ACTIVITY: This exercise requires every record to be repeated exactly.

Stored data:
-*-

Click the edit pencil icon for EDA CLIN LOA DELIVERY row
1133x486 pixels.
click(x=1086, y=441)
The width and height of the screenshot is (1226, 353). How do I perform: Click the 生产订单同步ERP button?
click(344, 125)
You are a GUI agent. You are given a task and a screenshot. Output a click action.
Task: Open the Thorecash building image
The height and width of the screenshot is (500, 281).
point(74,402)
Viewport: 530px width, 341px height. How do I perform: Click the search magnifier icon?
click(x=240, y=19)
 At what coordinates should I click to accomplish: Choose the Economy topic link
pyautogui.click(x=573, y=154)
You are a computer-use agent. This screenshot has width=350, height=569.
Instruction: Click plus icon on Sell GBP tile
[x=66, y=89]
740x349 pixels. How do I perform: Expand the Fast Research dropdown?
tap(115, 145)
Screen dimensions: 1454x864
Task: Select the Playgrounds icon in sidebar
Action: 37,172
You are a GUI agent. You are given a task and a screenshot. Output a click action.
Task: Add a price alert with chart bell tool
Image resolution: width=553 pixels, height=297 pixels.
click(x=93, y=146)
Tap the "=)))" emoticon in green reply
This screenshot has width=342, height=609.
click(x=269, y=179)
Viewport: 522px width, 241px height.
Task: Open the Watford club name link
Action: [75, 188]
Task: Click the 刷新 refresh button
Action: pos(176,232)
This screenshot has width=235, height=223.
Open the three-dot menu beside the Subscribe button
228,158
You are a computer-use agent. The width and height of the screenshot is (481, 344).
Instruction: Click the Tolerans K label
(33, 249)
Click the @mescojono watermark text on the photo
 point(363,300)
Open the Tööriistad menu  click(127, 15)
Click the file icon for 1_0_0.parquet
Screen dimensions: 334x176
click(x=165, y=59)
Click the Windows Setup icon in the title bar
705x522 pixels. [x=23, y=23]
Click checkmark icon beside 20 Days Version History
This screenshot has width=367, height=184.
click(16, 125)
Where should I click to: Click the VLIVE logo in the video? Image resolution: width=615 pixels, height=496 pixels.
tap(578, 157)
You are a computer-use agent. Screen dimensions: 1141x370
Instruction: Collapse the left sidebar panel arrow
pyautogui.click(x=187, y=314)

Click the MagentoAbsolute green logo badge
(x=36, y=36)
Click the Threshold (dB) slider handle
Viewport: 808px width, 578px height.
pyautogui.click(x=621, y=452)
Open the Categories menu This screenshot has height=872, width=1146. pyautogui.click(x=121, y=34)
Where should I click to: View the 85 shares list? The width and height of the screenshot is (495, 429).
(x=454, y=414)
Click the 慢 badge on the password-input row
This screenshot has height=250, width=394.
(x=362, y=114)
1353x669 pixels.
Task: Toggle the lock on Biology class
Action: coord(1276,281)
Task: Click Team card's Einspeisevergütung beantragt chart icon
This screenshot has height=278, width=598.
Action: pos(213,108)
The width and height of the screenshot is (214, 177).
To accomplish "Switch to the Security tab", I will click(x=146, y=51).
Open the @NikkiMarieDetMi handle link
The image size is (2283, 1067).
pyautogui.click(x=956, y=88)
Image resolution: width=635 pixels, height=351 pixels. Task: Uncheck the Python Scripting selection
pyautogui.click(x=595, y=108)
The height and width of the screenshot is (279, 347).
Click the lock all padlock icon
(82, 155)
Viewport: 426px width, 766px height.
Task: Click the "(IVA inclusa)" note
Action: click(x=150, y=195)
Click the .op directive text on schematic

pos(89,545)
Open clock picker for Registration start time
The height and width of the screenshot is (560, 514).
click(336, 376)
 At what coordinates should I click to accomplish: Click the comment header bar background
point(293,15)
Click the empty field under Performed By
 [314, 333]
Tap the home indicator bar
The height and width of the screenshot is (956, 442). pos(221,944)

-*-

RESULT BELOW:
Click the edit pencil icon for EDA CLIN LOA DELIVERY row
1133x486 pixels.
click(x=1086, y=441)
The width and height of the screenshot is (1226, 353). How do I perform: Click the 生产订单同步ERP button?
click(344, 125)
You are a GUI agent. You are given a task and a screenshot. Output a click action.
Task: Open the Thorecash building image
The height and width of the screenshot is (500, 281).
point(74,402)
Viewport: 530px width, 341px height. How do I perform: Click the search magnifier icon?
click(x=240, y=19)
 At what coordinates should I click to accomplish: Choose the Economy topic link
pyautogui.click(x=573, y=154)
You are a computer-use agent. This screenshot has width=350, height=569.
Instruction: Click plus icon on Sell GBP tile
[x=66, y=89]
740x349 pixels. How do I perform: Expand the Fast Research dropdown?
tap(115, 145)
Screen dimensions: 1454x864
Task: Select the Playgrounds icon in sidebar
Action: 37,172
You are a GUI agent. You are given a task and a screenshot. Output a click action.
Task: Add a price alert with chart bell tool
Image resolution: width=553 pixels, height=297 pixels.
click(x=93, y=146)
Tap the "=)))" emoticon in green reply
This screenshot has width=342, height=609.
click(x=269, y=179)
Viewport: 522px width, 241px height.
Task: Open the Watford club name link
Action: [75, 188]
Task: Click the 刷新 refresh button
Action: pos(176,232)
This screenshot has width=235, height=223.
Open the three-dot menu beside the Subscribe button
228,158
You are a computer-use agent. The width and height of the screenshot is (481, 344).
Instruction: Click the Tolerans K label
(33, 249)
Click the @mescojono watermark text on the photo
 point(363,300)
Open the Tööriistad menu  click(127, 15)
Click the file icon for 1_0_0.parquet
Screen dimensions: 334x176
click(x=165, y=59)
Click the Windows Setup icon in the title bar
705x522 pixels. [x=23, y=23]
Click checkmark icon beside 20 Days Version History
This screenshot has width=367, height=184.
click(16, 125)
Where should I click to: Click the VLIVE logo in the video? Image resolution: width=615 pixels, height=496 pixels.
tap(578, 157)
You are a computer-use agent. Screen dimensions: 1141x370
Instruction: Collapse the left sidebar panel arrow
pyautogui.click(x=187, y=314)

Click the MagentoAbsolute green logo badge
(x=36, y=36)
Click the Threshold (dB) slider handle
Viewport: 808px width, 578px height.
pyautogui.click(x=621, y=452)
Open the Categories menu This screenshot has height=872, width=1146. pyautogui.click(x=121, y=34)
Where should I click to: View the 85 shares list? The width and height of the screenshot is (495, 429).
(x=454, y=414)
Click the 慢 badge on the password-input row
This screenshot has height=250, width=394.
(x=362, y=114)
1353x669 pixels.
Task: Toggle the lock on Biology class
Action: coord(1276,281)
Task: Click Team card's Einspeisevergütung beantragt chart icon
This screenshot has height=278, width=598.
Action: pos(213,108)
The width and height of the screenshot is (214, 177).
To accomplish "Switch to the Security tab", I will click(x=146, y=51).
Open the @NikkiMarieDetMi handle link
The image size is (2283, 1067).
pyautogui.click(x=956, y=88)
Image resolution: width=635 pixels, height=351 pixels. Task: Uncheck the Python Scripting selection
pyautogui.click(x=595, y=108)
The height and width of the screenshot is (279, 347).
Click the lock all padlock icon
(82, 155)
Viewport: 426px width, 766px height.
Task: Click the "(IVA inclusa)" note
Action: click(x=150, y=195)
Click the .op directive text on schematic

pos(89,545)
Open clock picker for Registration start time
The height and width of the screenshot is (560, 514).
click(336, 376)
 At what coordinates should I click to accomplish: Click the comment header bar background
point(293,15)
Click the empty field under Performed By
 [314, 333]
Tap the home indicator bar
The height and width of the screenshot is (956, 442). pos(221,944)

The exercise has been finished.